__Liste de tâches__
A – Répondez à ces questions à partir du texte cité.
(i) Le voyage y est présenté comme la réponse à quoi ?
(ii) Quelles deux choses le Monde associe-t-il en un parfait équilibre ?
(iii) Quelles beautés sont les plus belles des beautés ?
B – Transcrivez fidèlement le passage du texte cité, en commençant à « L’humain, face à » et en terminant à « de choses splendides. ».

__Texte cité__
===
Certains partent voyager pour fuir une vie qui ne leur convient pas. Ce n’est pas mon cas. Pour moi, c’est la réponse à un appel. Celui, insistant, du Monde :

« Viens ! Viens me découvrir ! Je suis si grand. J’ai tant à te montrer, à t’offrir. Tant à t’apprendre. Viens ! »

  On ne peut évidemment pas se défiler devant une telle invitation.

  Le Monde est quelqu’un d’extraordinairement complexe. Regardant d’un air hautain toutes nos considérations morales , il associe beauté et cruauté en un parfait équilibre. Et à ceux qui critiquent ce manque flagrant de sensibilité, il répond qu’il en a toujours été ainsi, et qu’il ne peut en être autrement. Car beauté et souffrance sont intrinsèquement liées ; pas de l’une sans l’autre, et toujours la même quantité des deux.

  L’humain, face à une situation qui lui semble cruelle, va s’en indigner. Pour peu qu’il s’agisse d’un humain remuant, il va chercher à changer cette situation. Ce changement va alors dévoiler une beauté nouvelle. Merveille ! Car les beautés nouvelles sont les plus belles des beautés. Mais elles s’accompagnent toujours d’un lot de souffrances, effets secondaires du changement, dont d’autres humains vont à leur tour s’indigner… pour commencer une nouvelle boucle. A l’inverse, les pires cruautés participent toujours, même de loin, à l’émergence de choses splendides.
===
__Extrait de source__
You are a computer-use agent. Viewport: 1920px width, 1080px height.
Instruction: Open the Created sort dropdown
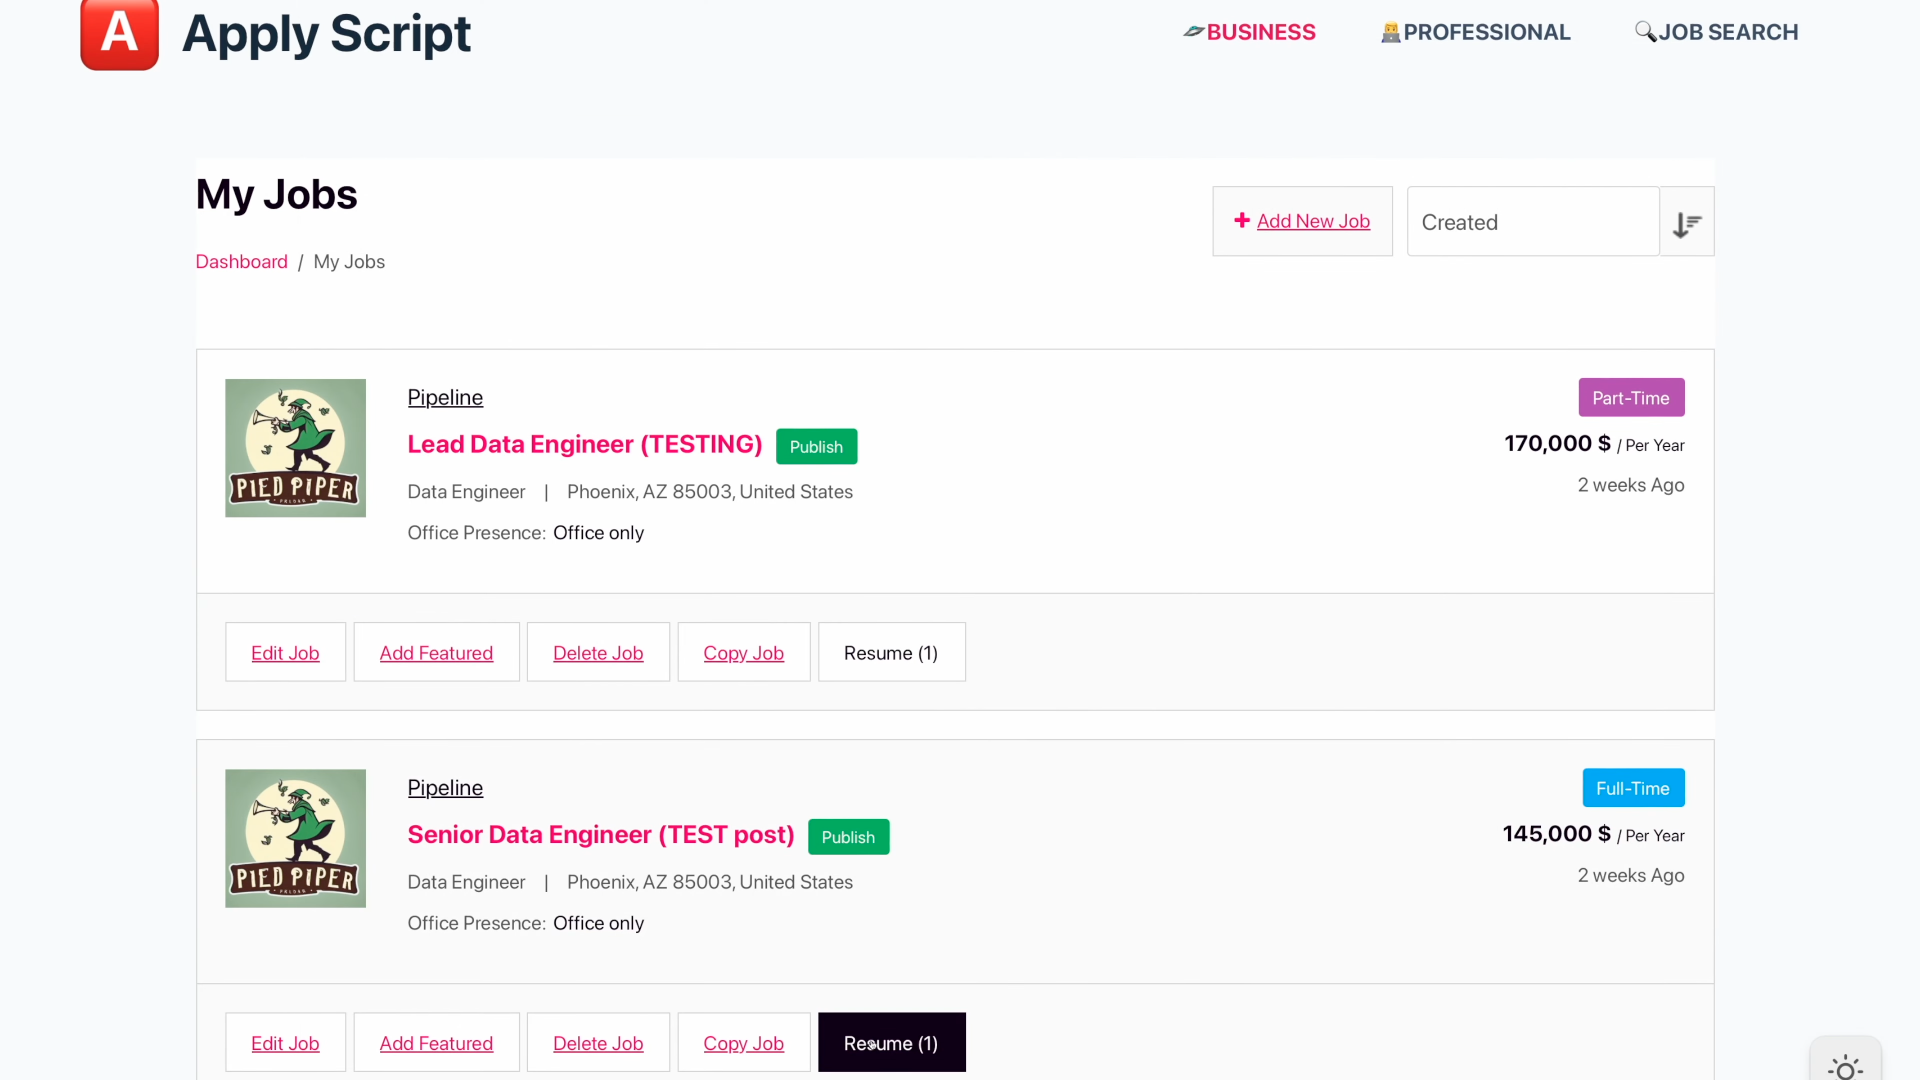tap(1532, 222)
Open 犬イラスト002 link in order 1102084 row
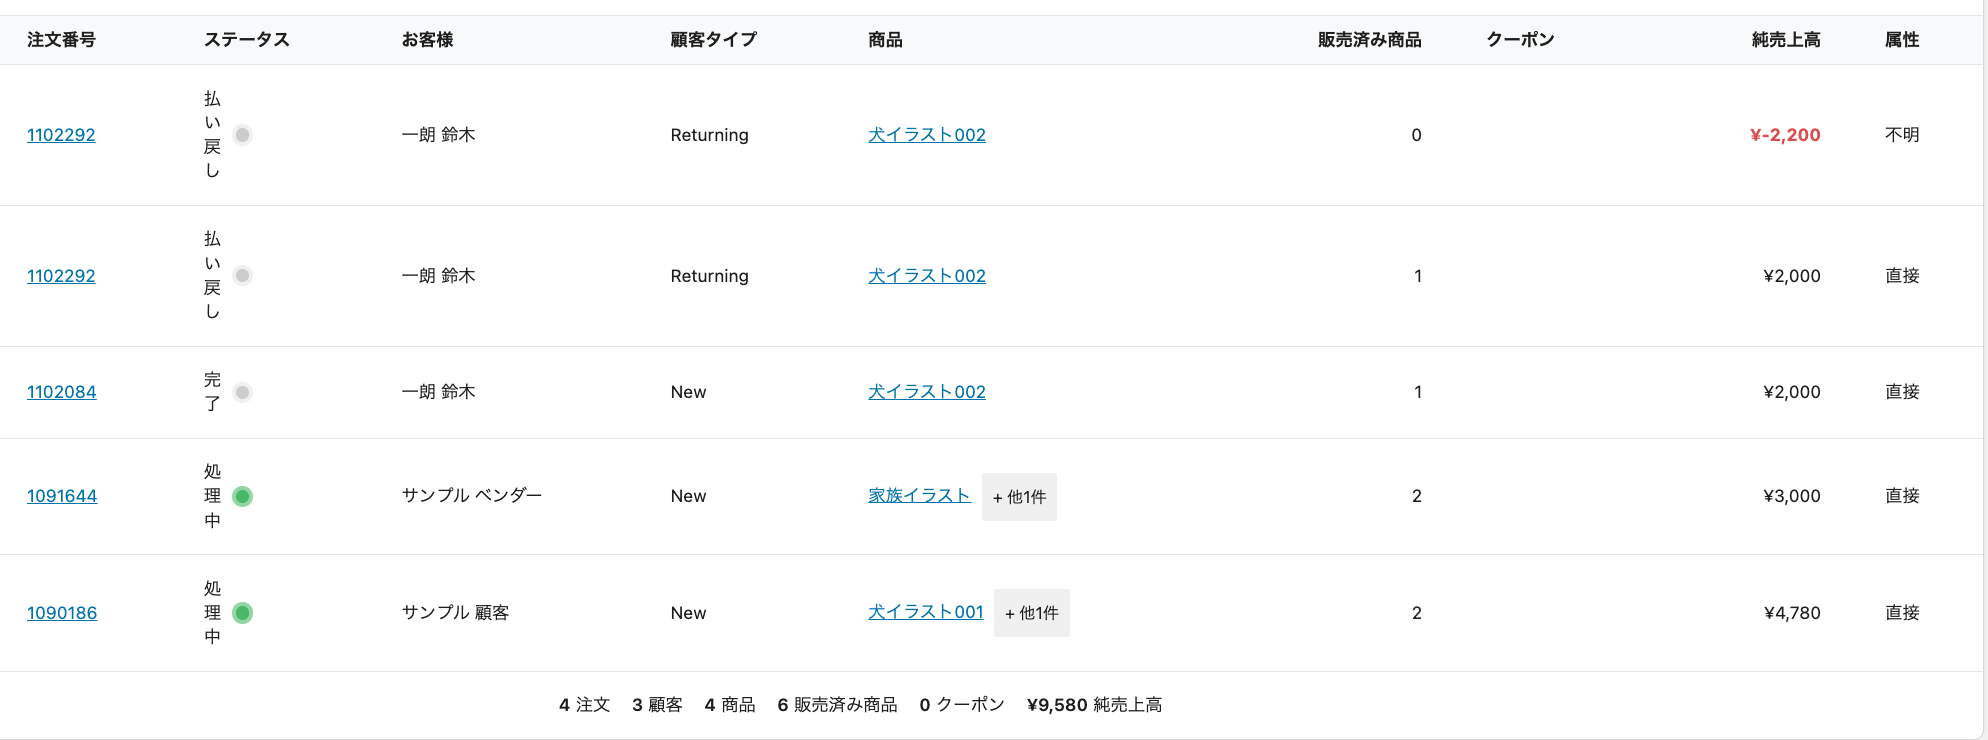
===
__Corrigé complet__
A –
(i) Le voyage est la réponse à un appel, celui, insistant, du Monde.
(ii) Le Monde associe la beauté et la cruauté.
(iii) Les beautés nouvelles sont les plus belles des beautés.

B –
L’humain, face à une situation qui lui semble cruelle, va s’en indigner. Pour peu qu’il s’agisse d’un humain remuant, il va chercher à changer cette situation. Ce changement va alors dévoiler une beauté nouvelle. Merveille ! Car les beautés nouvelles sont les plus belles des beautés. Mais elles s’accompagnent toujours d’un lot de souffrances, effets secondaires du changement, dont d’autres humains vont à leur tour s’indigner… pour commencer une nouvelle boucle. A l’inverse, les pires cruautés participent toujours, même de loin, à l’émergence de choses splendides.